# Exercise details
Convert every one of the following rows into a JSON array of strings, with one string per line and blank lines omitted.

+++

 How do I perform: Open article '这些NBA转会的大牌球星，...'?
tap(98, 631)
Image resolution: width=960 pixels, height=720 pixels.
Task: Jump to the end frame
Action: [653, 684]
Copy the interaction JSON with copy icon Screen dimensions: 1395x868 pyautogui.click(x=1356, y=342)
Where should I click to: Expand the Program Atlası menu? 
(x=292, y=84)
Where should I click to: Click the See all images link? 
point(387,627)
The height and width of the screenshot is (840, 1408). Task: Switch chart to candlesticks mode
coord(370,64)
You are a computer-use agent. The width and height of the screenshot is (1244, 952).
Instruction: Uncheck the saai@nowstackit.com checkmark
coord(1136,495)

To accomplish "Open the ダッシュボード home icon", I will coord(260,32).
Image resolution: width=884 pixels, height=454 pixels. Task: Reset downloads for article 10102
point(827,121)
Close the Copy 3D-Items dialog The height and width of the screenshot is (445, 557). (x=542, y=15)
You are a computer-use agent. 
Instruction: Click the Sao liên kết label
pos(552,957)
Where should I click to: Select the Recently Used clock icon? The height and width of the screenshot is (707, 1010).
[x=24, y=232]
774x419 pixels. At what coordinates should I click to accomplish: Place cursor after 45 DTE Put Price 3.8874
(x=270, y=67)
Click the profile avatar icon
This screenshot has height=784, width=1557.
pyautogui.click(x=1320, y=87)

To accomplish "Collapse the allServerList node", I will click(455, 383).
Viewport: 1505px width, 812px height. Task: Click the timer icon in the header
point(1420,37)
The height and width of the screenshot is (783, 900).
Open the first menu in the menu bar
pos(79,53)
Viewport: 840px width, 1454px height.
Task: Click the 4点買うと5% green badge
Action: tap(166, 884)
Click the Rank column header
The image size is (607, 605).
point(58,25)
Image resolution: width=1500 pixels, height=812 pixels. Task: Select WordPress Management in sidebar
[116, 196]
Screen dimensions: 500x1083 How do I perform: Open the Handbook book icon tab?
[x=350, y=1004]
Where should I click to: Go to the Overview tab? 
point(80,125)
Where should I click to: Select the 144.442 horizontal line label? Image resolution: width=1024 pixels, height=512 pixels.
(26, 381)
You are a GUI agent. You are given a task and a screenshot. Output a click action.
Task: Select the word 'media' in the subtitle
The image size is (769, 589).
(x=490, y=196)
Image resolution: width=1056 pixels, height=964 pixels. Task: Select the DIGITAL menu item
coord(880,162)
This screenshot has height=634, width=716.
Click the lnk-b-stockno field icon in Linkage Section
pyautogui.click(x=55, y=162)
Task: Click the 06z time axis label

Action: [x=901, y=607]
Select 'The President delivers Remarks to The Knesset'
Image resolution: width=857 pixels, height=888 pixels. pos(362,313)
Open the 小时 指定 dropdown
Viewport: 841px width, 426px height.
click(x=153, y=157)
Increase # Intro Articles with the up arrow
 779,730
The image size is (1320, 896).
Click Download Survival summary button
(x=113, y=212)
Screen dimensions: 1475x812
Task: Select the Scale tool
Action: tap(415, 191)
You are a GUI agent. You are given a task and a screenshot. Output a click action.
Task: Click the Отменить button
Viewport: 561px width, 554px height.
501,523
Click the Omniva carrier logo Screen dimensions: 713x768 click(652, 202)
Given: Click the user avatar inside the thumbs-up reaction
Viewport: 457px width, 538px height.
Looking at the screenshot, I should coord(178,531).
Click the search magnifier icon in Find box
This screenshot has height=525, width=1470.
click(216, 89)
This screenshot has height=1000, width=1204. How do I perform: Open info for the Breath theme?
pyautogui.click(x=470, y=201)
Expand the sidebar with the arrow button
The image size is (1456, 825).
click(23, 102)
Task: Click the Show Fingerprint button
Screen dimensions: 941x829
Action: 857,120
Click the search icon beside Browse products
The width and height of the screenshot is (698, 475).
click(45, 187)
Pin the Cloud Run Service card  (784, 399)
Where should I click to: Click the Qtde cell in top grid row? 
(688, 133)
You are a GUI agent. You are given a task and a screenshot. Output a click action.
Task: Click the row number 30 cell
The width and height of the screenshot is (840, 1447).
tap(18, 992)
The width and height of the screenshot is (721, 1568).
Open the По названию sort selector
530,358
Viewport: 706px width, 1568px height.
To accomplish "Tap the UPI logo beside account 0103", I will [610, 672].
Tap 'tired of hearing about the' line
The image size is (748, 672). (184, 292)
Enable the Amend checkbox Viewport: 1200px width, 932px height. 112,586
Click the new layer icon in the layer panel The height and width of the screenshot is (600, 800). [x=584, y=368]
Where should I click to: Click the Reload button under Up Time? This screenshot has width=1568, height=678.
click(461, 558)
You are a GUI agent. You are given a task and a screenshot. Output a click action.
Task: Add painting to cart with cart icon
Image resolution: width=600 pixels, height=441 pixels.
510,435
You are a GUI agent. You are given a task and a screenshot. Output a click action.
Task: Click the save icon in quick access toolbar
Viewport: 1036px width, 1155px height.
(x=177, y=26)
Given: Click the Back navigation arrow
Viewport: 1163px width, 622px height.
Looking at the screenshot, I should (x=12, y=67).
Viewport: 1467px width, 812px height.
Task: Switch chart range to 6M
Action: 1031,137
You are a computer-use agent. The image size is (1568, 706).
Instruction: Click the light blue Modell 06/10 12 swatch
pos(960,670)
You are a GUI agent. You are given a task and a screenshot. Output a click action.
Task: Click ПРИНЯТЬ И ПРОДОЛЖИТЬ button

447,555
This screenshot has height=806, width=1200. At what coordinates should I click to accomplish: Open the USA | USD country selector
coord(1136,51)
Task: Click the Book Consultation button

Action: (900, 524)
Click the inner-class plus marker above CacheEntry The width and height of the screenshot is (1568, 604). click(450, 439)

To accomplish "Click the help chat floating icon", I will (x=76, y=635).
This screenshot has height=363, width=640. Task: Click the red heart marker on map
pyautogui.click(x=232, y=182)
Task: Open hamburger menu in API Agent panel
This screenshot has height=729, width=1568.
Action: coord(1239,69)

+++

# Answer
[
  " How do I perform: Open article '这些NBA转会的大牌球星，...'?",
  "tap(98, 631)",
  "Image resolution: width=960 pixels, height=720 pixels.",
  "Task: Jump to the end frame",
  "Action: [653, 684]",
  "Copy the interaction JSON with copy icon Screen dimensions: 1395x868 pyautogui.click(x=1356, y=342)",
  "Where should I click to: Expand the Program Atlası menu? ",
  "(x=292, y=84)",
  "Where should I click to: Click the See all images link? ",
  "point(387,627)",
  "The height and width of the screenshot is (840, 1408). Task: Switch chart to candlesticks mode",
  "coord(370,64)",
  "You are a computer-use agent. The width and height of the screenshot is (1244, 952).",
  "Instruction: Uncheck the saai@nowstackit.com checkmark",
  "coord(1136,495)",
  "To accomplish \"Open the ダッシュボード home icon\", I will coord(260,32).",
  "Image resolution: width=884 pixels, height=454 pixels. Task: Reset downloads for article 10102",
  "point(827,121)",
  "Close the Copy 3D-Items dialog The height and width of the screenshot is (445, 557). (x=542, y=15)",
  "You are a computer-use agent. ",
  "Instruction: Click the Sao liên kết label",
  "pos(552,957)",
  "Where should I click to: Select the Recently Used clock icon? The height and width of the screenshot is (707, 1010).",
  "[x=24, y=232]",
  "774x419 pixels. At what coordinates should I click to accomplish: Place cursor after 45 DTE Put Price 3.8874",
  "(x=270, y=67)",
  "Click the profile avatar icon",
  "This screenshot has height=784, width=1557.",
  "pyautogui.click(x=1320, y=87)",
  "To accomplish \"Collapse the allServerList node\", I will click(455, 383).",
  "Viewport: 1505px width, 812px height. Task: Click the timer icon in the header",
  "point(1420,37)",
  "The height and width of the screenshot is (783, 900).",
  "Open the first menu in the menu bar",
  "pos(79,53)",
  "Viewport: 840px width, 1454px height.",
  "Task: Click the 4点買うと5% green badge",
  "Action: tap(166, 884)",
  "Click the Rank column header",
  "The image size is (607, 605).",
  "point(58,25)",
  "Image resolution: width=1500 pixels, height=812 pixels. Task: Select WordPress Management in sidebar",
  "[116, 196]",
  "Screen dimensions: 500x1083 How do I perform: Open the Handbook book icon tab?",
  "[x=350, y=1004]",
  "Where should I click to: Go to the Overview tab? ",
  "point(80,125)",
  "Where should I click to: Select the 144.442 horizontal line label? Image resolution: width=1024 pixels, height=512 pixels.",
  "(26, 381)",
  "You are a GUI agent. You are given a task and a screenshot. Output a click action.",
  "Task: Select the word 'media' in the subtitle",
  "The image size is (769, 589).",
  "(x=490, y=196)",
  "Image resolution: width=1056 pixels, height=964 pixels. Task: Select the DIGITAL menu item",
  "coord(880,162)",
  "This screenshot has height=634, width=716.",
  "Click the lnk-b-stockno field icon in Linkage Section",
  "pyautogui.click(x=55, y=162)",
  "Task: Click the 06z time axis label",
  "Action: [x=901, y=607]",
  "Select 'The President delivers Remarks to The Knesset'",
  "Image resolution: width=857 pixels, height=888 pixels. pos(362,313)",
  "Open the 小时 指定 dropdown",
  "Viewport: 841px width, 426px height.",
  "click(x=153, y=157)",
  "Increase # Intro Articles with the up arrow",
  " 779,730",
  "The image size is (1320, 896).",
  "Click Download Survival summary button",
  "(x=113, y=212)",
  "Screen dimensions: 1475x812",
  "Task: Select the Scale tool",
  "Action: tap(415, 191)",
  "You are a GUI agent. You are given a task and a screenshot. Output a click action.",
  "Task: Click the Отменить button",
  "Viewport: 561px width, 554px height.",
  "501,523",
  "Click the Omniva carrier logo Screen dimensions: 713x768 click(652, 202)",
  "Given: Click the user avatar inside the thumbs-up reaction",
  "Viewport: 457px width, 538px height.",
  "Looking at the screenshot, I should coord(178,531).",
  "Click the search magnifier icon in Find box",
  "This screenshot has height=525, width=1470.",
  "click(216, 89)",
  "This screenshot has height=1000, width=1204. How do I perform: Open info for the Breath theme?",
  "pyautogui.click(x=470, y=201)",
  "Expand the sidebar with the arrow button",
  "The image size is (1456, 825).",
  "click(23, 102)",
  "Task: Click the Show Fingerprint button",
  "Screen dimensions: 941x829",
  "Action: 857,120",
  "Click the search icon beside Browse products",
  "The width and height of the screenshot is (698, 475).",
  "click(45, 187)",
  "Pin the Cloud Run Service card  (784, 399)",
  "Where should I click to: Click the Qtde cell in top grid row? ",
  "(688, 133)",
  "You are a GUI agent. You are given a task and a screenshot. Output a click action.",
  "Task: Click the row number 30 cell",
  "The width and height of the screenshot is (840, 1447).",
  "tap(18, 992)",
  "The width and height of the screenshot is (721, 1568).",
  "Open the По названию sort selector",
  "530,358",
  "Viewport: 706px width, 1568px height.",
  "To accomplish \"Tap the UPI logo beside account 0103\", I will [610, 672].",
  "Tap 'tired of hearing about the' line",
  "The image size is (748, 672). (184, 292)",
  "Enable the Amend checkbox Viewport: 1200px width, 932px height. 112,586",
  "Click the new layer icon in the layer panel The height and width of the screenshot is (600, 800). [x=584, y=368]",
  "Where should I click to: Click the Reload button under Up Time? This screenshot has width=1568, height=678.",
  "click(461, 558)",
  "You are a GUI agent. You are given a task and a screenshot. Output a click action.",
  "Task: Add painting to cart with cart icon",
  "Image resolution: width=600 pixels, height=441 pixels.",
  "510,435",
  "You are a GUI agent. You are given a task and a screenshot. Output a click action.",
  "Task: Click the save icon in quick access toolbar",
  "Viewport: 1036px width, 1155px height.",
  "(x=177, y=26)",
  "Given: Click the Back navigation arrow",
  "Viewport: 1163px width, 622px height.",
  "Looking at the screenshot, I should (x=12, y=67).",
  "Viewport: 1467px width, 812px height.",
  "Task: Switch chart range to 6M",
  "Action: 1031,137",
  "You are a computer-use agent. The image size is (1568, 706).",
  "Instruction: Click the light blue Modell 06/10 12 swatch",
  "pos(960,670)",
  "You are a GUI agent. You are given a task and a screenshot. Output a click action.",
  "Task: Click ПРИНЯТЬ И ПРОДОЛЖИТЬ button",
  "447,555",
  "This screenshot has height=806, width=1200. At what coordinates should I click to accomplish: Open the USA | USD country selector",
  "coord(1136,51)",
  "Task: Click the Book Consultation button",
  "Action: (900, 524)",
  "Click the inner-class plus marker above CacheEntry The width and height of the screenshot is (1568, 604). click(450, 439)",
  "To accomplish \"Click the help chat floating icon\", I will (x=76, y=635).",
  "This screenshot has height=363, width=640. Task: Click the red heart marker on map",
  "pyautogui.click(x=232, y=182)",
  "Task: Open hamburger menu in API Agent panel",
  "This screenshot has height=729, width=1568.",
  "Action: coord(1239,69)"
]